**YOUR ASSIGNMENT**
Once the line containing "Screen dimensions: 207x329" is found in the entries below, restate it and each following line word for word, stopping after the line containing "Viewport: 622px width, 479px height.".

### DATA RECORDS ###

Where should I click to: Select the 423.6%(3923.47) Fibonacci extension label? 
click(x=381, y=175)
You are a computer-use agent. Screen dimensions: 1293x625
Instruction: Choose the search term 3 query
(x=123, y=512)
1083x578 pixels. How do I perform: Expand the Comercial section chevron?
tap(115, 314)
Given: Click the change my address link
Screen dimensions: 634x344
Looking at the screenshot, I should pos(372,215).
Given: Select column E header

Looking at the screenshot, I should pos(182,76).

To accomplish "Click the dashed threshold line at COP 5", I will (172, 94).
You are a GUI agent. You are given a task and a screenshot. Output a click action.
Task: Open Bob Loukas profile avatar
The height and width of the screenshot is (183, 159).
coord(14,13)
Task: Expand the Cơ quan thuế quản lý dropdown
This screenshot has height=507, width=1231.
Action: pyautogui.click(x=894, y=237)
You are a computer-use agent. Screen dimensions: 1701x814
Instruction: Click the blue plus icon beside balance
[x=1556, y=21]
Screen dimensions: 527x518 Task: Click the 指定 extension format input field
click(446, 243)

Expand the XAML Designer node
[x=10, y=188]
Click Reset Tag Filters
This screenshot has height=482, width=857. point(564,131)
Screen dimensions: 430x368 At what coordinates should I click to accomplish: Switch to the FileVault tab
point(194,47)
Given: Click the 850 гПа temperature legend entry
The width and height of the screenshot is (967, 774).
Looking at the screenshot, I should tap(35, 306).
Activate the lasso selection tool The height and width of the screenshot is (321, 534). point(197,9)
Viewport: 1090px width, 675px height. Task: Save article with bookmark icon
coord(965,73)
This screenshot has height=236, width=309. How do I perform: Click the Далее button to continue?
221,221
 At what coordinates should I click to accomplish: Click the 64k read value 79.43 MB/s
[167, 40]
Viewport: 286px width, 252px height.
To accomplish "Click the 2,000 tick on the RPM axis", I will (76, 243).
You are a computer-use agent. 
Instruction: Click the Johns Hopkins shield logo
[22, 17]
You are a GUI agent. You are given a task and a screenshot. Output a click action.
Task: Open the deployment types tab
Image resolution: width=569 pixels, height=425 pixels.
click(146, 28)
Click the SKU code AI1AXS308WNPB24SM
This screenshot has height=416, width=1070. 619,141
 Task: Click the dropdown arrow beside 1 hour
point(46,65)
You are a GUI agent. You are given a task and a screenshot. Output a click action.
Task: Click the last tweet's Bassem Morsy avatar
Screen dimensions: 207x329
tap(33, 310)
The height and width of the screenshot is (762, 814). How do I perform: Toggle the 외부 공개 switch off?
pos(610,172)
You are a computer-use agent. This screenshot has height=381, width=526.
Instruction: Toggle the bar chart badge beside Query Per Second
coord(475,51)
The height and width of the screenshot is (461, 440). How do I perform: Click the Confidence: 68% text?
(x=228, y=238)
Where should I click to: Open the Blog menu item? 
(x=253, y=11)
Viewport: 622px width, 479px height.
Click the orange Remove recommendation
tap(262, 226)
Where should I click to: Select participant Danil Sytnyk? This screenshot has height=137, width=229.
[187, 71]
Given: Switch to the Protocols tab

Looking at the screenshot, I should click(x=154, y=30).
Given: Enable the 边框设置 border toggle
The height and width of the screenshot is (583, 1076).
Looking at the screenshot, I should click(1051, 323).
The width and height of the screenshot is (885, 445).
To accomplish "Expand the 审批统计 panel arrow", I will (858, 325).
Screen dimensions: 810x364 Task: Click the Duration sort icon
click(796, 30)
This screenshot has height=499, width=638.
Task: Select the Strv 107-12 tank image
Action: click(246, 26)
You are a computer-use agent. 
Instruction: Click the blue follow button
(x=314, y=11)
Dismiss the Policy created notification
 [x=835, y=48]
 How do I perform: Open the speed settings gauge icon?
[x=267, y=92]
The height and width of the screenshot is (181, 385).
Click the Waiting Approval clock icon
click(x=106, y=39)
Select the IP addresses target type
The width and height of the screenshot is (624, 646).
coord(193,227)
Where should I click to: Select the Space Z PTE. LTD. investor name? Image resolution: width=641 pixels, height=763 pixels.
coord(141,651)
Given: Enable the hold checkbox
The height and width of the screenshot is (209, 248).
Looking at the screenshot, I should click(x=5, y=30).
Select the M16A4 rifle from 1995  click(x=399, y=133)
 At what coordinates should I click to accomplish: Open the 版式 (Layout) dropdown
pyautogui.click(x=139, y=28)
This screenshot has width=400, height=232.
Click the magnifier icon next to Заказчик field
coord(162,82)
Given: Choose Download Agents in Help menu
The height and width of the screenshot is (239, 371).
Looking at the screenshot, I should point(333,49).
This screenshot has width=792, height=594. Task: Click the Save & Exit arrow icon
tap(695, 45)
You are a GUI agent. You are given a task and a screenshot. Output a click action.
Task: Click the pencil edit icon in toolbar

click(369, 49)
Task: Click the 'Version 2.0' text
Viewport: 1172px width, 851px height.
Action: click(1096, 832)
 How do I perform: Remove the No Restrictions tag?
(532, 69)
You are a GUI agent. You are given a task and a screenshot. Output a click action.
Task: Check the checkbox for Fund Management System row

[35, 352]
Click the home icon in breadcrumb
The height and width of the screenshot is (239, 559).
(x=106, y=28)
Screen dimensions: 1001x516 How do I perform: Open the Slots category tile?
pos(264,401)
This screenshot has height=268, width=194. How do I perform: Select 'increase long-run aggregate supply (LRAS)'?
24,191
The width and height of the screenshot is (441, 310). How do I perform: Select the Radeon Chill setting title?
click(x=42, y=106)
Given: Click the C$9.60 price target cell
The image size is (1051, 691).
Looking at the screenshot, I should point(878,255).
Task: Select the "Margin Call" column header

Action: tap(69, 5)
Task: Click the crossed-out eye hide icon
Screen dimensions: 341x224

###

**WRITTEN RESPONSE**
Screen dimensions: 207x329
tap(33, 310)
The height and width of the screenshot is (762, 814). How do I perform: Toggle the 외부 공개 switch off?
pos(610,172)
You are a computer-use agent. This screenshot has height=381, width=526.
Instruction: Toggle the bar chart badge beside Query Per Second
coord(475,51)
The height and width of the screenshot is (461, 440). How do I perform: Click the Confidence: 68% text?
(x=228, y=238)
Where should I click to: Open the Blog menu item? 
(x=253, y=11)
Viewport: 622px width, 479px height.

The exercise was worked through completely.